EXTRAIT DU TEXTE >>
69 En ce qui concerne la " neutralité technologique " visée dans la communication de 2003 qui, à cet égard, prévoit, en particulier, que l'abandon de la diffusion analogique sur un territoire donné ne peut avoir lieu que si la quasi-totalité des ménages reçoivent les services numériques et que, pour atteindre cet objectif, tous les modes de transmission, à savoir le câble, le satellite ou les réseaux terrestres, doivent être pris en compte, il est constant en l'espèce que, par l'aide en cause, c'est uniquement la voie terrestre qui a été privilégiée par rapport aux autres modes de transmission. Dès lors, la mesure en cause ne satisfait pas, contrairement à ce que soutient la République fédérale d'Allemagne, à la condition de neutralité technologique au sens de la communication de 2003.

DONNÉES SOURCES >>
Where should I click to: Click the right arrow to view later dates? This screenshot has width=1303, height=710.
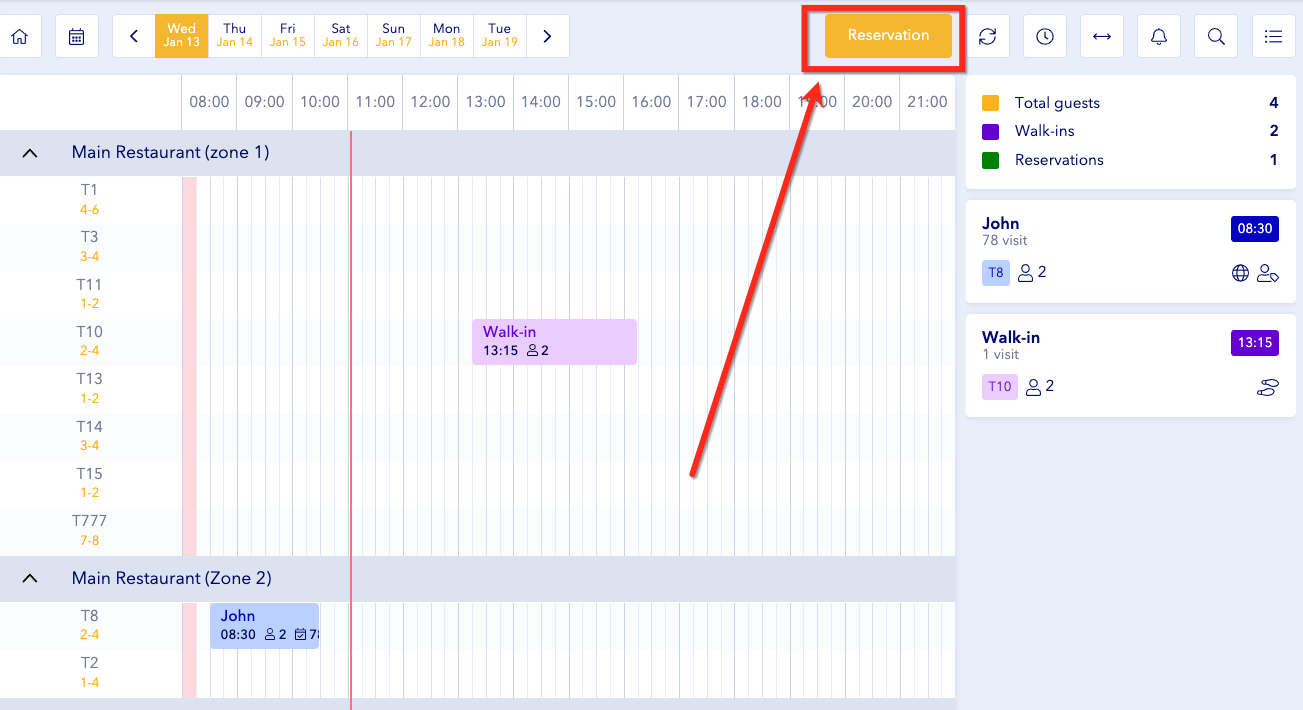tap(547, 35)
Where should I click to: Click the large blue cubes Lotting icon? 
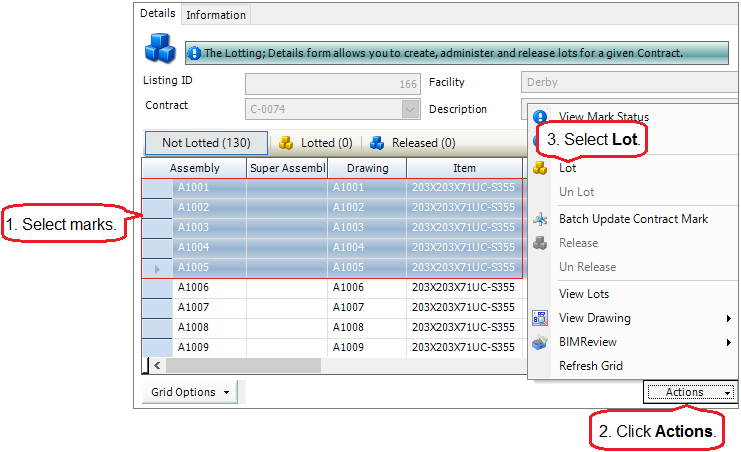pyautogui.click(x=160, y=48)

CONSIGNE >>
Veuillez indiquer, d'après l'extrait sur la neutralité technologique, quels modes de transmission la communication de 2003 demande de prendre en compte.

RÉPONSE FINALE >>
Le câble, le satellite et les réseaux terrestres.